* _Work required_: Rewrite each line of the entries below as a JSON list of strings, one string per line, leaving out blank lines.

* _Information provided_:
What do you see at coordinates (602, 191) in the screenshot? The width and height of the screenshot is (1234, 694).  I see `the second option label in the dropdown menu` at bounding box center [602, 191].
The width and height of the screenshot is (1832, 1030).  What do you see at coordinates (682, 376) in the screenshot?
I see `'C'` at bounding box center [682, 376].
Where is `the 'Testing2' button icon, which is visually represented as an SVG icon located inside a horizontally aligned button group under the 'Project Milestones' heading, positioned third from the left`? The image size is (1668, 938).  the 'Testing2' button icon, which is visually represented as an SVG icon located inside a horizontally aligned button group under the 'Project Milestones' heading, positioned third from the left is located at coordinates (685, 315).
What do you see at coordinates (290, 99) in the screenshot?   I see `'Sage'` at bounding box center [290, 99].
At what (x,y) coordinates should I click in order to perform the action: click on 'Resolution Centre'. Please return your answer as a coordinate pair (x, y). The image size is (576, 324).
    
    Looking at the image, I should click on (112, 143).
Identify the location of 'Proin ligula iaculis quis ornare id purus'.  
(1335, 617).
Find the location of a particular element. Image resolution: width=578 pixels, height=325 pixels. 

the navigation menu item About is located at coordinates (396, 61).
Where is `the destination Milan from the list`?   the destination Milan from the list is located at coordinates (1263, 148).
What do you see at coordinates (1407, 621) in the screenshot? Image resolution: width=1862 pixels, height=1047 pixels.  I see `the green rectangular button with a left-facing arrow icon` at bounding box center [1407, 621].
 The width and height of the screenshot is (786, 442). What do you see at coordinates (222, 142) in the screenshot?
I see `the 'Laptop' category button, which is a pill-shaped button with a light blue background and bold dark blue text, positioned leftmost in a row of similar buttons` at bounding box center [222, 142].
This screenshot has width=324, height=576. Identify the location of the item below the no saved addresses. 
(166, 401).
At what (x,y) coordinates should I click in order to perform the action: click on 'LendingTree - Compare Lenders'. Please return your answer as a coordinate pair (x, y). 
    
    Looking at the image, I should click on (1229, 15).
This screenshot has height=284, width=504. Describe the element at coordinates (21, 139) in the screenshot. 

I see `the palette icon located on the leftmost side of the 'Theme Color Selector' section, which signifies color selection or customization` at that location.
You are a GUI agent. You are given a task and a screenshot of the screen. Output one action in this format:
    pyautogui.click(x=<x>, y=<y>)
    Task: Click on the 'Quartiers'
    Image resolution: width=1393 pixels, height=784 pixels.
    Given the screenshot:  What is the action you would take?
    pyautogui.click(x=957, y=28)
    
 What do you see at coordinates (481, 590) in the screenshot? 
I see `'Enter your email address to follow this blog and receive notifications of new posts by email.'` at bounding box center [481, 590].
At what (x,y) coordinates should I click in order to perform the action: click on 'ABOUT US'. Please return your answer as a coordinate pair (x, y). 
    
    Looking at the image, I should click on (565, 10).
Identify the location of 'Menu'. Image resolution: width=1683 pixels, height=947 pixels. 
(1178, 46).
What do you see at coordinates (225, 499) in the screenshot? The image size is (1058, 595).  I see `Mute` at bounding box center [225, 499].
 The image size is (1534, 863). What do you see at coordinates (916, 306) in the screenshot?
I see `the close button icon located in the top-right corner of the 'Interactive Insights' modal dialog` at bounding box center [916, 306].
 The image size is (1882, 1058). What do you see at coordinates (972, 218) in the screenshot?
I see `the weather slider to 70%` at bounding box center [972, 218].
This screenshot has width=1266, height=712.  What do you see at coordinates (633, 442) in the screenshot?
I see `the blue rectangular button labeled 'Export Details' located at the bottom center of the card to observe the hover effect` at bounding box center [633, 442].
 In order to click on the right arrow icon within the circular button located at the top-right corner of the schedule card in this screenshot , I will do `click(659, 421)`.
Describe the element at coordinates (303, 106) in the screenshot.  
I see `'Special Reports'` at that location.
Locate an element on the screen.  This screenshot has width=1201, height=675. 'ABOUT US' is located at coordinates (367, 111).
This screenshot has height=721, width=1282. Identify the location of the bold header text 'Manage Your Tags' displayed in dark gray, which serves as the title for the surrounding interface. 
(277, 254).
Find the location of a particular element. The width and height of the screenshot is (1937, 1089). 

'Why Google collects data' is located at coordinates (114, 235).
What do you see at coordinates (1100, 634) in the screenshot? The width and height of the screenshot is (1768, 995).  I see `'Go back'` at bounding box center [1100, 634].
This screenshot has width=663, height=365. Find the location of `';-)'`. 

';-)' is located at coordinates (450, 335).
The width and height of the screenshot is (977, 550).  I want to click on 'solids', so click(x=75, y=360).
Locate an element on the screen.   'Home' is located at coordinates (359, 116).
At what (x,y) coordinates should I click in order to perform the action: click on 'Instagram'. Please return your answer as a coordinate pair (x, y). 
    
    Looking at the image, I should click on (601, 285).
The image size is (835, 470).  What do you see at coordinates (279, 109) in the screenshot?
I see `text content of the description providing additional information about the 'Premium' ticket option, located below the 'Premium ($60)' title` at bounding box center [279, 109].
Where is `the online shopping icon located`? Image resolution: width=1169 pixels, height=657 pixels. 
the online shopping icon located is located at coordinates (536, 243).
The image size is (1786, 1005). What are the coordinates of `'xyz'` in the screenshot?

* _Task result_:
[
  "What do you see at coordinates (602, 191) in the screenshot? The width and height of the screenshot is (1234, 694).  I see `the second option label in the dropdown menu` at bounding box center [602, 191].",
  "The width and height of the screenshot is (1832, 1030).  What do you see at coordinates (682, 376) in the screenshot?",
  "I see `'C'` at bounding box center [682, 376].",
  "Where is `the 'Testing2' button icon, which is visually represented as an SVG icon located inside a horizontally aligned button group under the 'Project Milestones' heading, positioned third from the left`? The image size is (1668, 938).  the 'Testing2' button icon, which is visually represented as an SVG icon located inside a horizontally aligned button group under the 'Project Milestones' heading, positioned third from the left is located at coordinates (685, 315).",
  "What do you see at coordinates (290, 99) in the screenshot?   I see `'Sage'` at bounding box center [290, 99].",
  "At what (x,y) coordinates should I click in order to perform the action: click on 'Resolution Centre'. Please return your answer as a coordinate pair (x, y). The image size is (576, 324).",
  "    Looking at the image, I should click on (112, 143).",
  "Identify the location of 'Proin ligula iaculis quis ornare id purus'.  ",
  "(1335, 617).",
  "Find the location of a particular element. Image resolution: width=578 pixels, height=325 pixels. ",
  "the navigation menu item About is located at coordinates (396, 61).",
  "Where is `the destination Milan from the list`?   the destination Milan from the list is located at coordinates (1263, 148).",
  "What do you see at coordinates (1407, 621) in the screenshot? Image resolution: width=1862 pixels, height=1047 pixels.  I see `the green rectangular button with a left-facing arrow icon` at bounding box center [1407, 621].",
  " The width and height of the screenshot is (786, 442). What do you see at coordinates (222, 142) in the screenshot?",
  "I see `the 'Laptop' category button, which is a pill-shaped button with a light blue background and bold dark blue text, positioned leftmost in a row of similar buttons` at bounding box center [222, 142].",
  "This screenshot has width=324, height=576. Identify the location of the item below the no saved addresses. ",
  "(166, 401).",
  "At what (x,y) coordinates should I click in order to perform the action: click on 'LendingTree - Compare Lenders'. Please return your answer as a coordinate pair (x, y). ",
  "    Looking at the image, I should click on (1229, 15).",
  "This screenshot has height=284, width=504. Describe the element at coordinates (21, 139) in the screenshot. ",
  "I see `the palette icon located on the leftmost side of the 'Theme Color Selector' section, which signifies color selection or customization` at that location.",
  "You are a GUI agent. You are given a task and a screenshot of the screen. Output one action in this format:",
  "    pyautogui.click(x=<x>, y=<y>)",
  "    Task: Click on the 'Quartiers'",
  "    Image resolution: width=1393 pixels, height=784 pixels.",
  "    Given the screenshot:  What is the action you would take?",
  "    pyautogui.click(x=957, y=28)",
  " What do you see at coordinates (481, 590) in the screenshot? ",
  "I see `'Enter your email address to follow this blog and receive notifications of new posts by email.'` at bounding box center [481, 590].",
  "At what (x,y) coordinates should I click in order to perform the action: click on 'ABOUT US'. Please return your answer as a coordinate pair (x, y). ",
  "    Looking at the image, I should click on (565, 10).",
  "Identify the location of 'Menu'. Image resolution: width=1683 pixels, height=947 pixels. ",
  "(1178, 46).",
  "What do you see at coordinates (225, 499) in the screenshot? The image size is (1058, 595).  I see `Mute` at bounding box center [225, 499].",
  " The image size is (1534, 863). What do you see at coordinates (916, 306) in the screenshot?",
  "I see `the close button icon located in the top-right corner of the 'Interactive Insights' modal dialog` at bounding box center [916, 306].",
  " The image size is (1882, 1058). What do you see at coordinates (972, 218) in the screenshot?",
  "I see `the weather slider to 70%` at bounding box center [972, 218].",
  "This screenshot has width=1266, height=712.  What do you see at coordinates (633, 442) in the screenshot?",
  "I see `the blue rectangular button labeled 'Export Details' located at the bottom center of the card to observe the hover effect` at bounding box center [633, 442].",
  " In order to click on the right arrow icon within the circular button located at the top-right corner of the schedule card in this screenshot , I will do `click(659, 421)`.",
  "Describe the element at coordinates (303, 106) in the screenshot.  ",
  "I see `'Special Reports'` at that location.",
  "Locate an element on the screen.  This screenshot has width=1201, height=675. 'ABOUT US' is located at coordinates (367, 111).",
  "This screenshot has height=721, width=1282. Identify the location of the bold header text 'Manage Your Tags' displayed in dark gray, which serves as the title for the surrounding interface. ",
  "(277, 254).",
  "Find the location of a particular element. The width and height of the screenshot is (1937, 1089). ",
  "'Why Google collects data' is located at coordinates (114, 235).",
  "What do you see at coordinates (1100, 634) in the screenshot? The width and height of the screenshot is (1768, 995).  I see `'Go back'` at bounding box center [1100, 634].",
  "This screenshot has width=663, height=365. Find the location of `';-)'`. ",
  "';-)' is located at coordinates (450, 335).",
  "The width and height of the screenshot is (977, 550).  I want to click on 'solids', so click(x=75, y=360).",
  "Locate an element on the screen.   'Home' is located at coordinates (359, 116).",
  "At what (x,y) coordinates should I click in order to perform the action: click on 'Instagram'. Please return your answer as a coordinate pair (x, y). ",
  "    Looking at the image, I should click on (601, 285).",
  "The image size is (835, 470).  What do you see at coordinates (279, 109) in the screenshot?",
  "I see `text content of the description providing additional information about the 'Premium' ticket option, located below the 'Premium ($60)' title` at bounding box center [279, 109].",
  "Where is `the online shopping icon located`? Image resolution: width=1169 pixels, height=657 pixels. ",
  "the online shopping icon located is located at coordinates (536, 243).",
  "The image size is (1786, 1005). What are the coordinates of `'xyz'` in the screenshot?"
]